The black grouse season opens on 20 August. That’s become a piece of sporting trivia over the past few decades; there are hardly any places where these birds are still being shot. Even on the big highland estates where their numbers remain strong, only a tiny handful of them will find their way into the game larder.
The decline of black grouse over the 20th century has been staggeringly abrupt and it’s hard to get your head around how quickly these birds have vanished from many of their former strongholds. Once found in every county in Britain, they are now confined to a few pockets in Wales, northern England, the Southern Uplands and the Highlands. Even where they are present, they can be hard to find; encounters are often chancy and unreliable. Far from shooting black grouse this season, most people will be lucky even to see one.

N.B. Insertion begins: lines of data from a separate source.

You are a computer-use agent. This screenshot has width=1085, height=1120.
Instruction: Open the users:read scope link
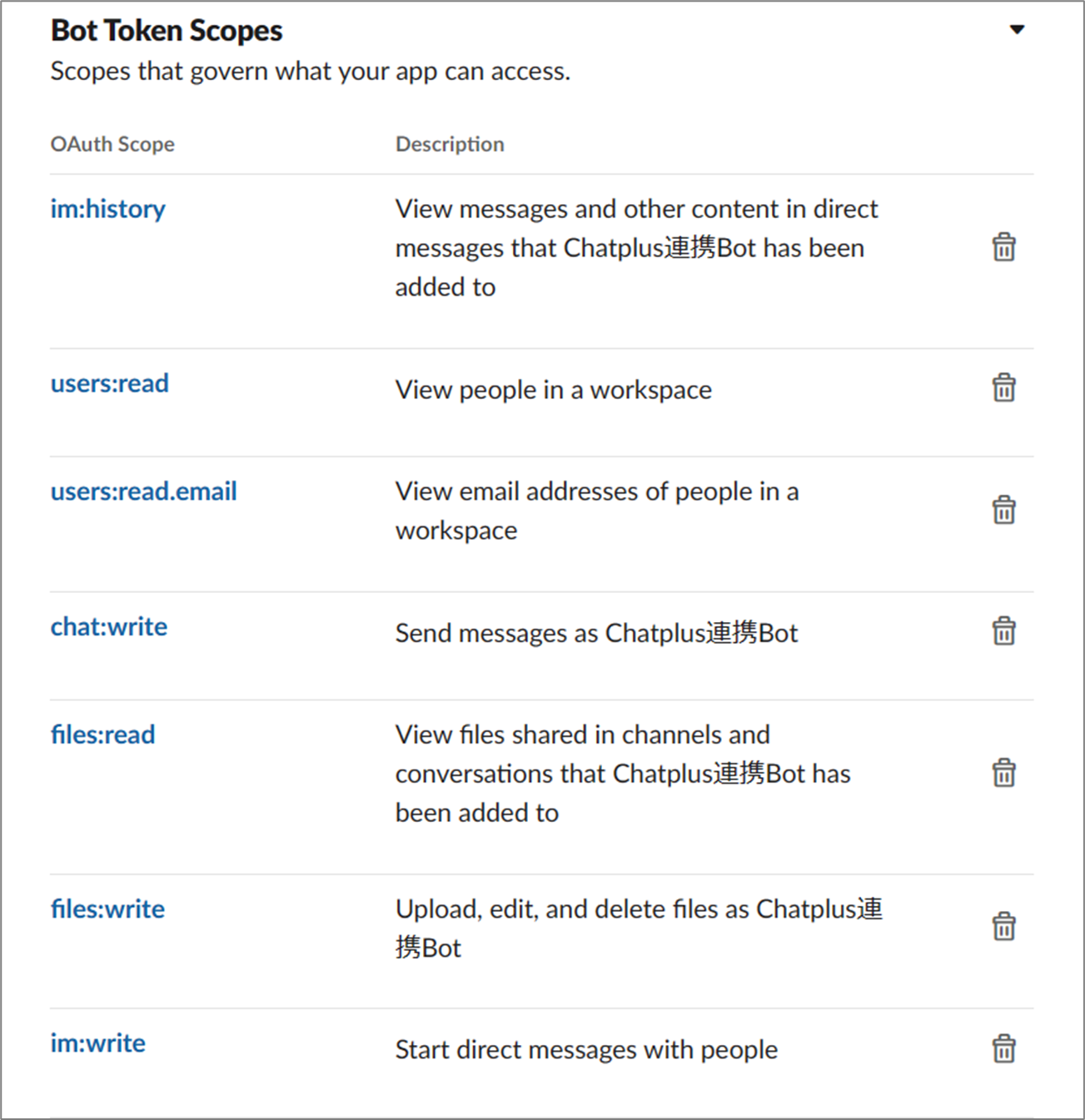[x=109, y=384]
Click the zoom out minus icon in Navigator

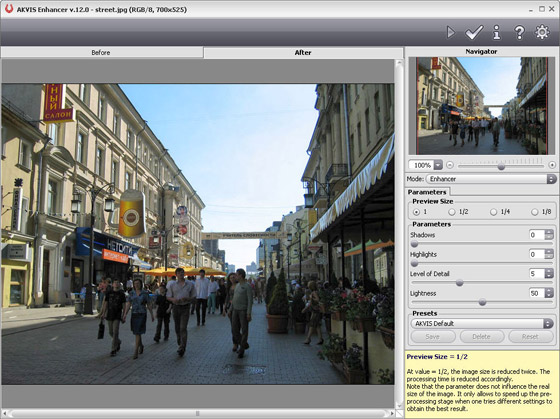450,165
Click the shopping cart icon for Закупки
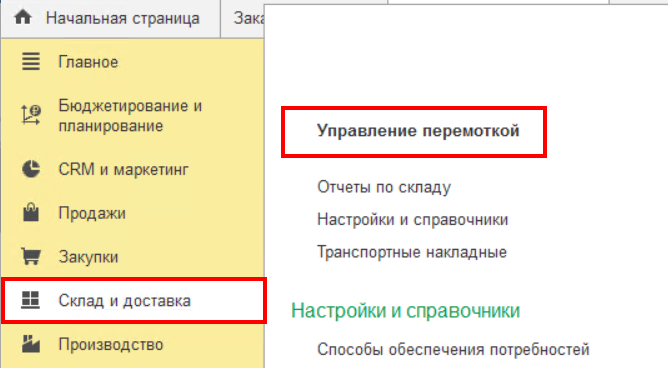 click(31, 256)
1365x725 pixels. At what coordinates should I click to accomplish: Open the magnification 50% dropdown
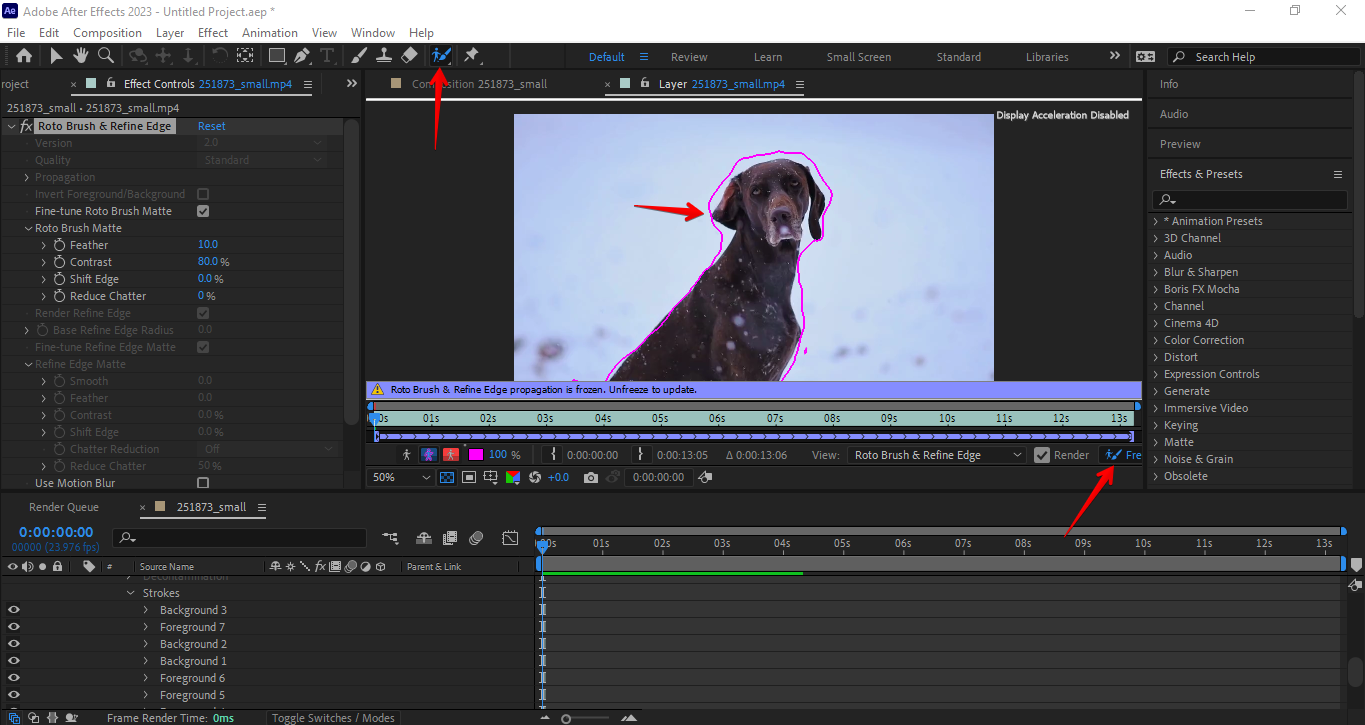point(398,477)
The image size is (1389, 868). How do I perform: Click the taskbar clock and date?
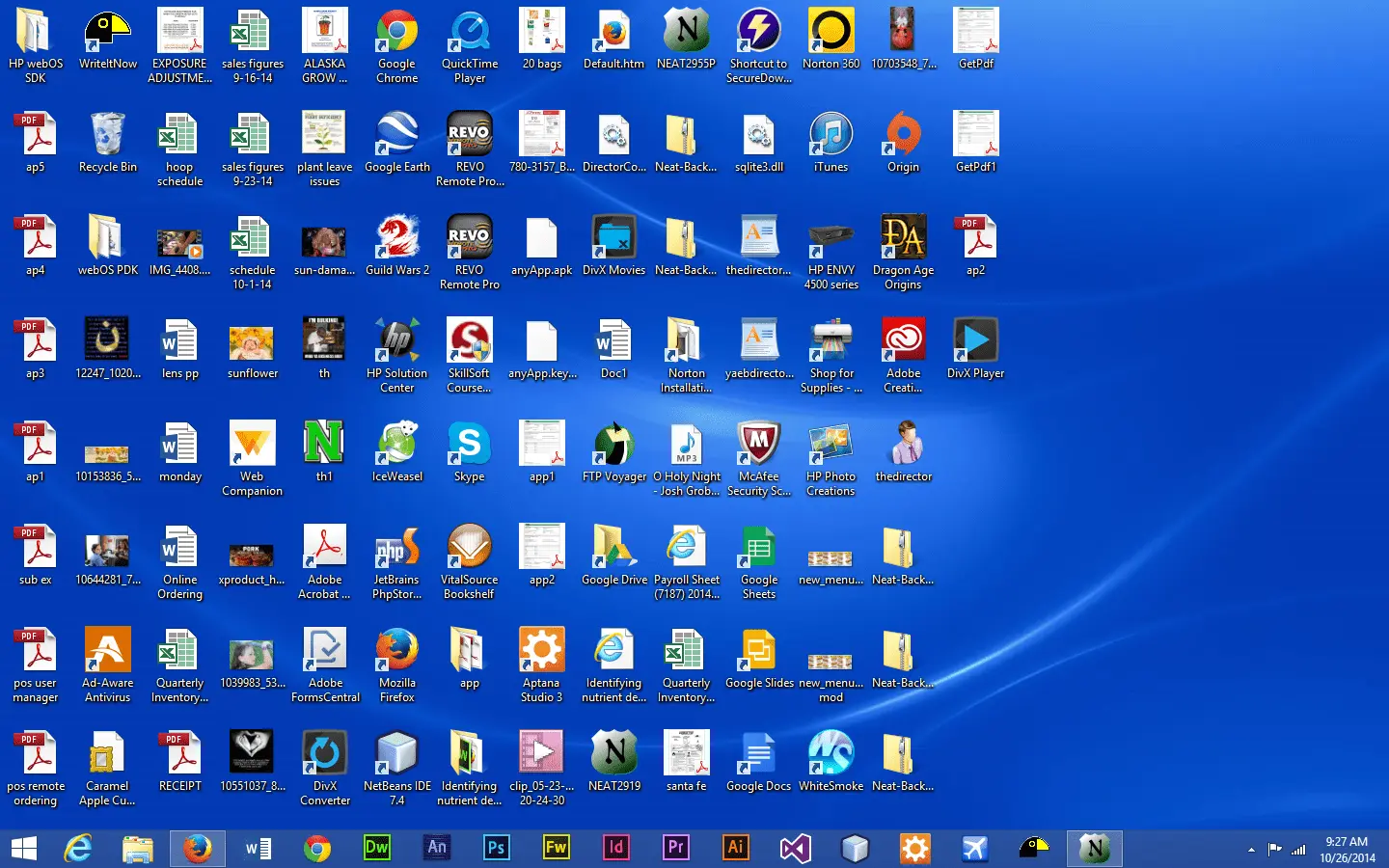tap(1347, 850)
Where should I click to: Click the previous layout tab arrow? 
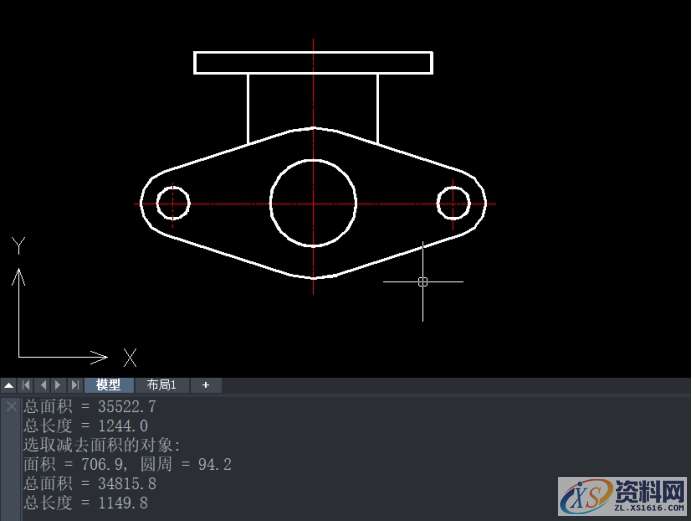click(43, 385)
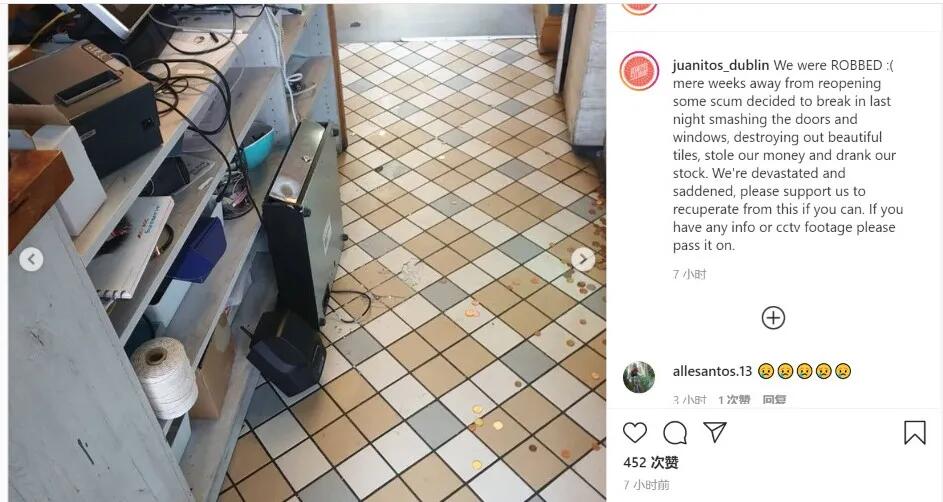Go to the previous photo with the left arrow
943x502 pixels.
point(31,260)
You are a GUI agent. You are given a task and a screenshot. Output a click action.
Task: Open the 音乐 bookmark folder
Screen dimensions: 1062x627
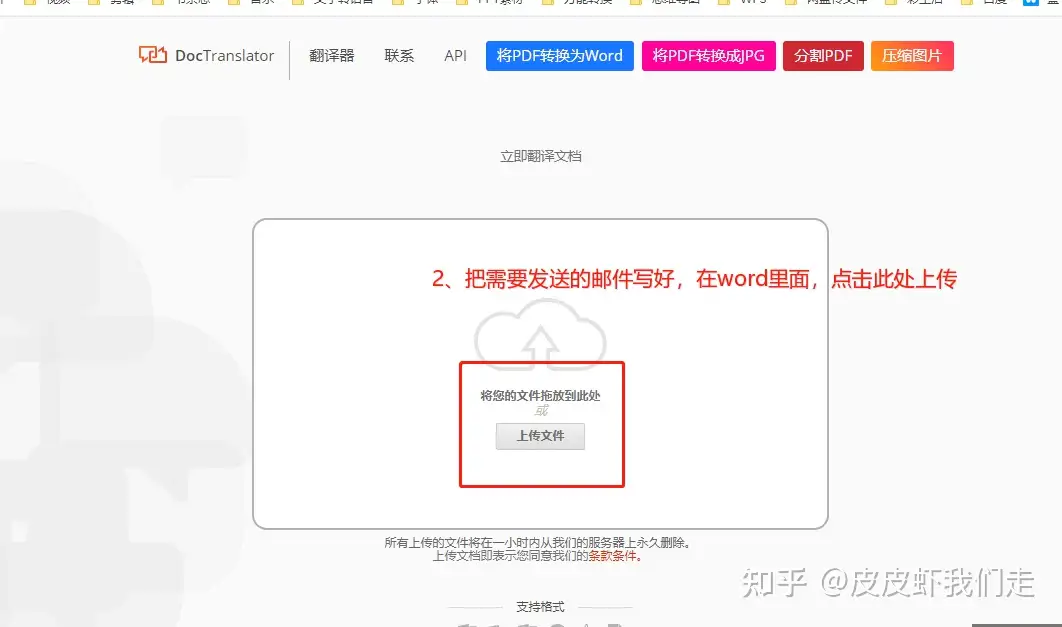pyautogui.click(x=258, y=3)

Black grouse have a long and illustrious sporting history in this country. There’s fair evidence to show how ancient people hunted black grouse with falcons and, while a mature blackcock is a hefty challenge for a peregrine, the birds were highly prized as a sporting quarry.
Thumped
I can remember walking up grouse on a day’s shooting near Blairgowrie when a blackcock rose from the heather near my feet and rushed away into the middle distance. It began to turn when it was half a mile out, and suddenly it was thumped from above by a falcon. Severely bruised and disoriented by the encounter, the wily old blackcock tumbled down from some height into the heather while the falcon flew in tight loops overhead. I never saw how the situation was resolved, but it made for a thrilling spectacle.